Blue Grass, based in Lexington, is by far the largest cattle marketing business in the state, accounting for about half of all cattle sold at stockyards in Kentucky, according to Jim Akers, chief operating officer. Blue Grass expects to sell about half a million cattle this year, Akers said. Besides the Lexington and Richmond facilities, Blue Grass operates yards in Campbellsville, Stanford, Mount Sterling and Maysville. At various times during the week and month, the yards sell cattle, but also horses, goats, sheep and hogs.
Blue Grass will soon open a new facility in Albany, Kentucky, which will replace the yards that burned down in Monticello a few years ago.
“When the yards burned in Monticello, that created a void and cattle farmers in the area were having to drive incredible distances, distances that were not sustainable, to market their cattle,” Akers said. “That created a void and we saw an opportunity.”
Akers said he the Albany facility, which will have a sale ring modeled on the yards in Richmond, will be designed to move as many as 50,000 to 60,000 head of cattle a year at sales scheduled for Wednesdays and Saturdays each week.
“We wanted a Saturday sale to help the many part-time cattle farmers in the area,” Akers said.
Akers said Blue Grass was fortunate to find a spot just outside of Albany at an intersection of two major roads, Ky 90 and U.S. 127, for its new operation.
The company is also offering virtual cattle sales, where beef producers can move their feeders without ever having to go through a stockyards. Blue Grass sends its representatives to the farm to check the cattle for age, weight, sex and quality. The calves are videotaped and sold through a virtual market. After the cattle are sold, a company rep assists in checking the load of cattle before they head out directly to the customer.
“The virtual sales account for about 10 percent of our sales, and it’s a growing part of our business,” Akers said.
With the yards scattered across eastern Kentucky and its virtual market, Blue Grass is able to provide a market to cattle producers in the eastern half of Kentucky and nine surrounding states.
“We don’t go into western Kentucky or any farther than we can send representatives to service the farmers,” Akers said. “All we have to sell is service and if we can’t have a personal relationship with the producer we don’t want the business.”
The company’s history begins with the yards in Lexington that opened in 1946. In 1976, the Hope and Barber families bought into the business but sold it in the 90s. They got back into the business in 2000 and are among the owners today. Blue Grass currently has a total of 11 owners, all of them either farmers, buyers or hands-on managers and actively involved in the day-to-day operation, Akers said.
When they decided to expand operations in the state, the owners hired Akers to take over as chief operating officer in 2006. Akers had previously been working for the University of Kentucky and was involved in setting up the Kentucky Beef Network.

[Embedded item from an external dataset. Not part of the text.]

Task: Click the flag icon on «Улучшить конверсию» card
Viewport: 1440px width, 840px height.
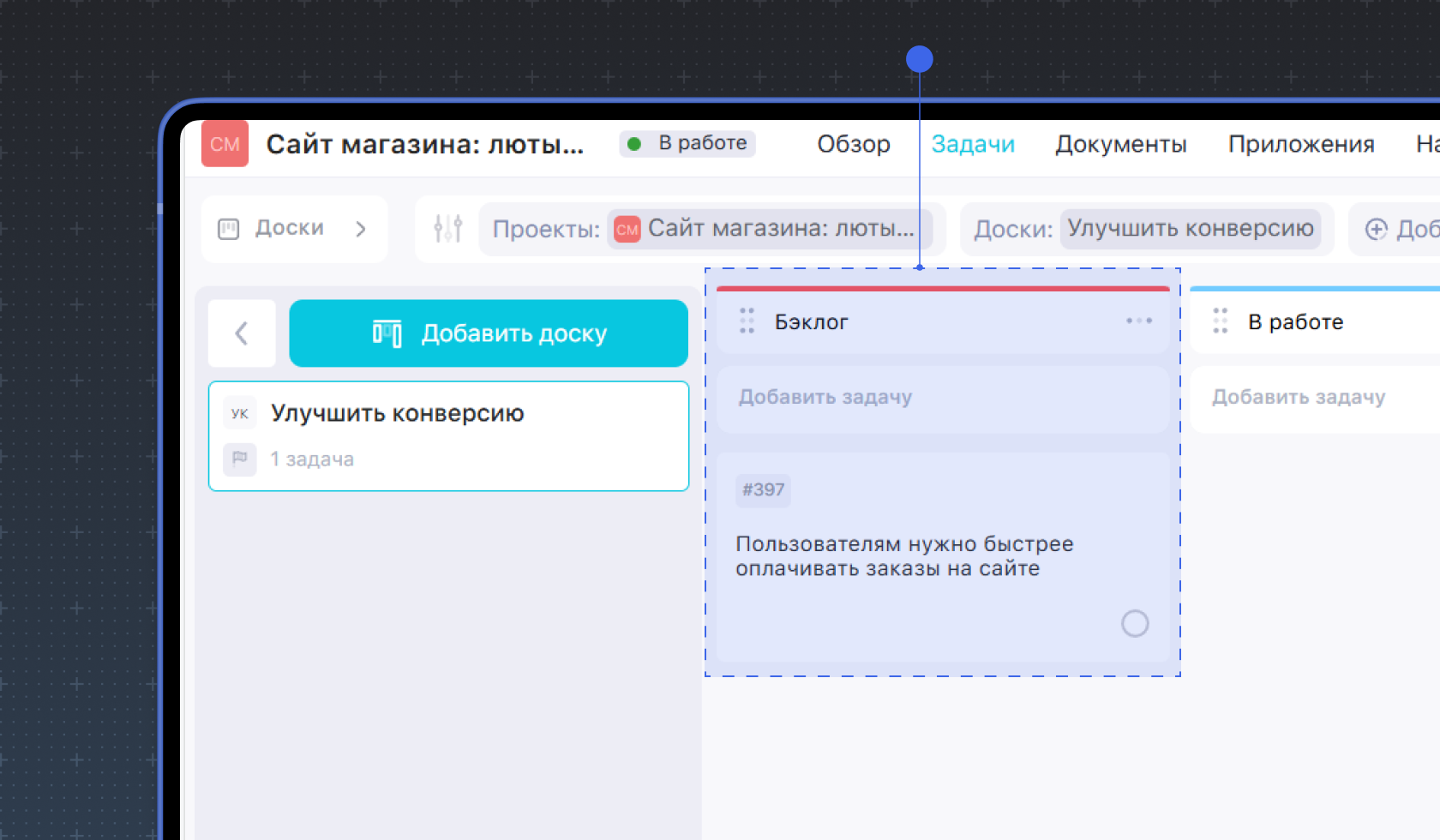Action: click(240, 459)
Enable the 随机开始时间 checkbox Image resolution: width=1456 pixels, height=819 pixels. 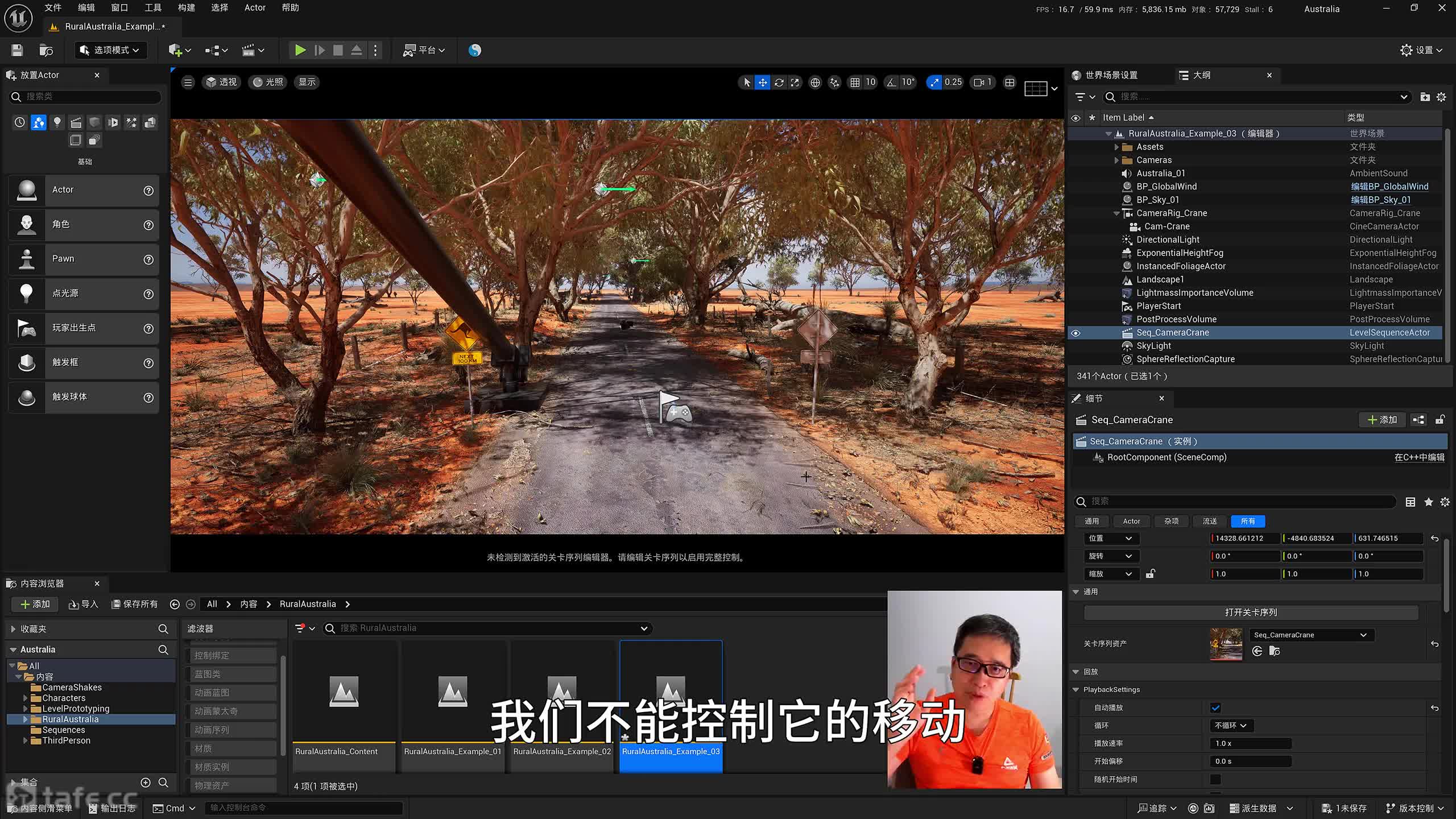click(1215, 779)
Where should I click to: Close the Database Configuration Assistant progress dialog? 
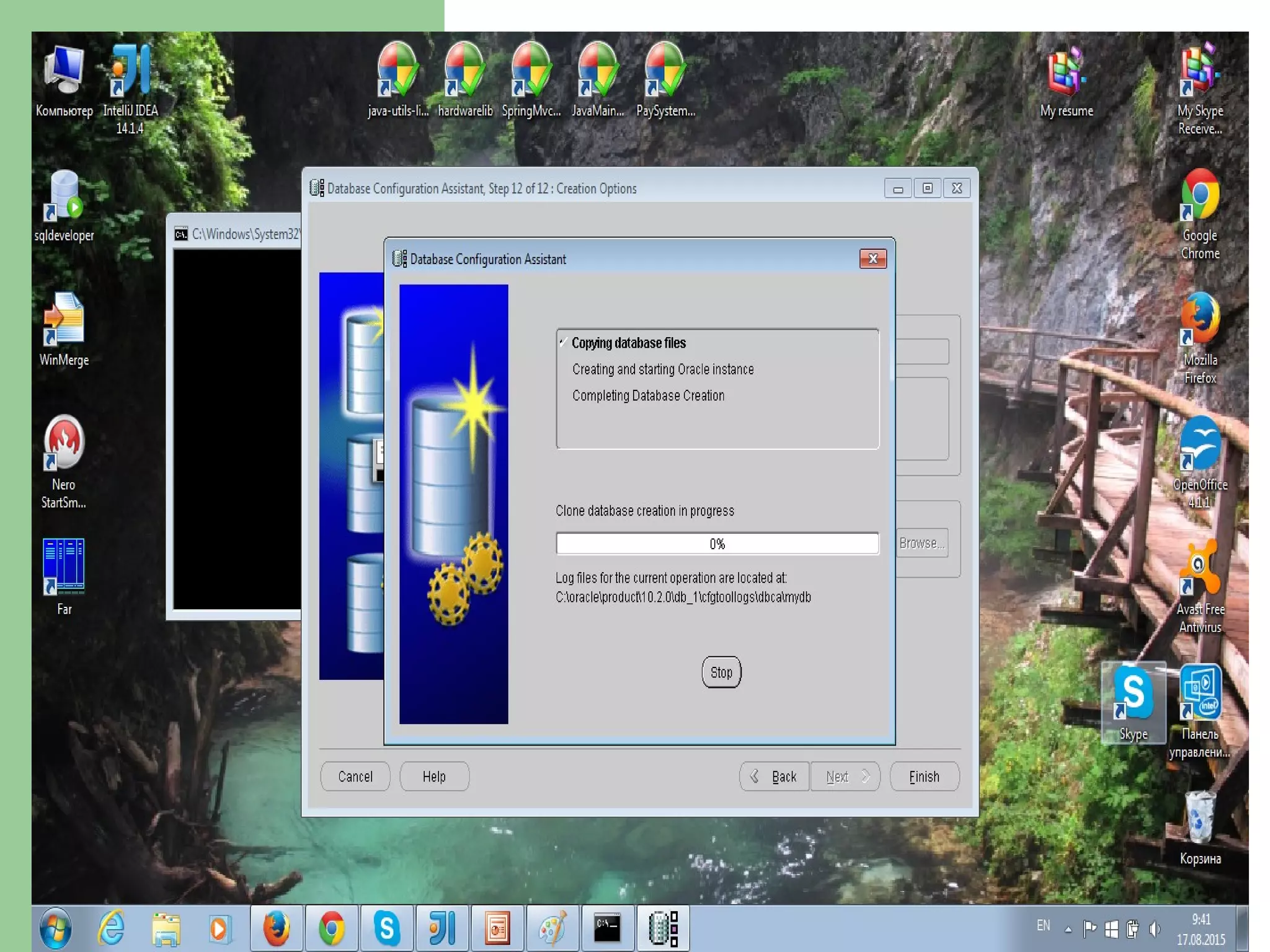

Dause, who managed the former Madison Livestock Sales in Richmond, said that business decided to join Blue Grass about five years ago. The Richmond yards moves 45,000 to 50,000 cattle yearly and also markets goats on the second Monday of the month and horses and farm equipment periodically. Dause said the advantage of joining Blue Grass was access to larger capitalization to make sure their customers got paid.
“With prices the way they are we are selling $1 million to $1-and-half million worth of cattle every Friday,” Dause said.

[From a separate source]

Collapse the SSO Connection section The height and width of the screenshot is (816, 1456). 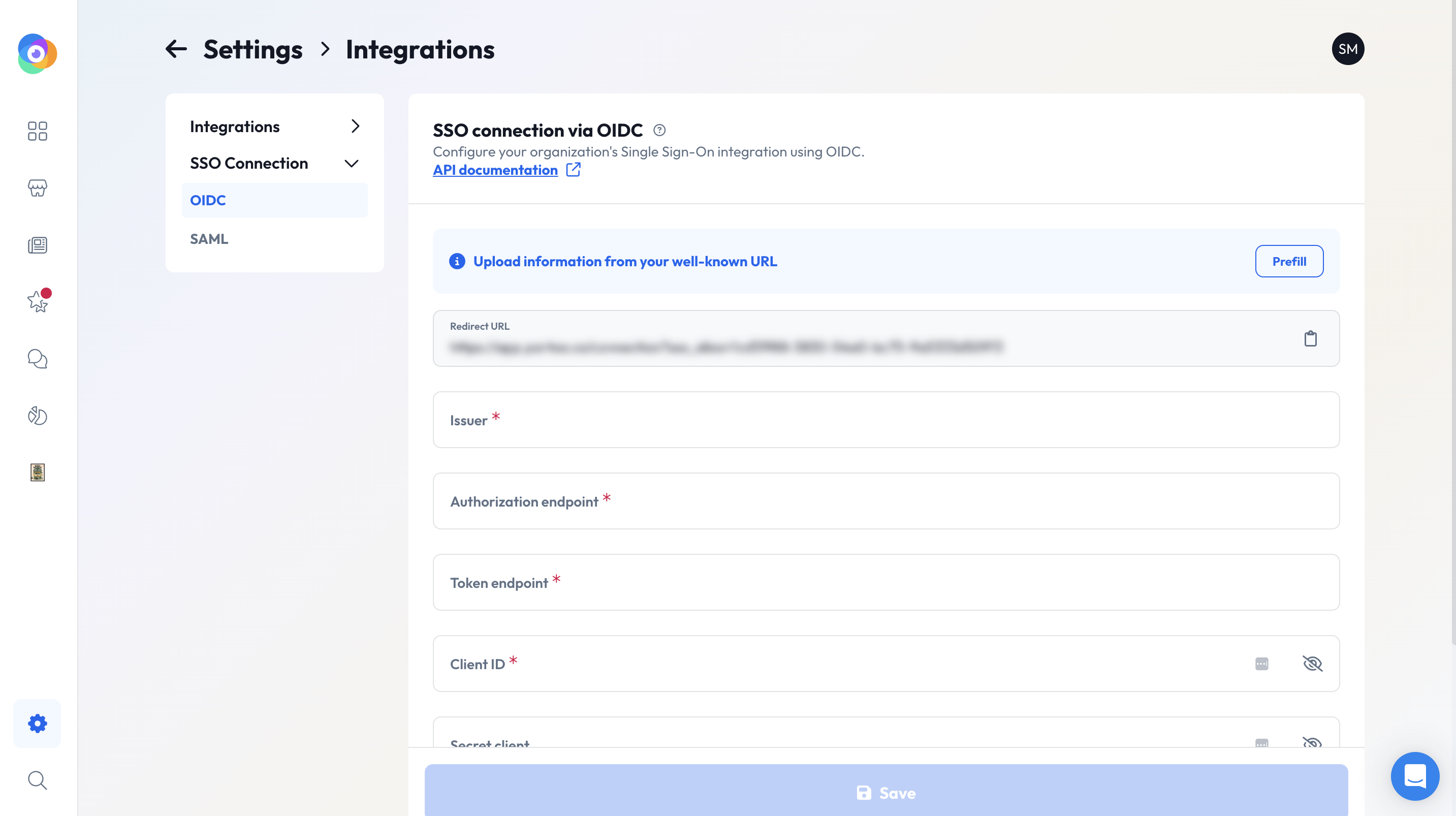point(351,164)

Being well-capitalized also helped Blue Grass weather the bankruptcy of Eastern Livestock Company, with which it had done business. Akers said Blue Grass “is still actively involved” in the bankruptcy proceedings but the producers who sold through Blue Grass all got paid.
“Over 400 farmers all got paid for cattle, and we never saw a penny of it,” Akers said.
The state has subsequently passed new regulations aimed at ensuring that what happened with Eastern Livestock doesn’t happen again. Meanwhile, Akers said in the past year or two he has attended farmers’ meetings around the state gauging producer interest in creating a beef cattle indemnity fund that would serve as insurance against future collapses like the Eastern Livestock debacle. But there isn’t much interest out there, Akers said.
“I think it’s because we took the hit, and farmers didn’t take the hit,” Akers said. “They didn’t feel the sting.”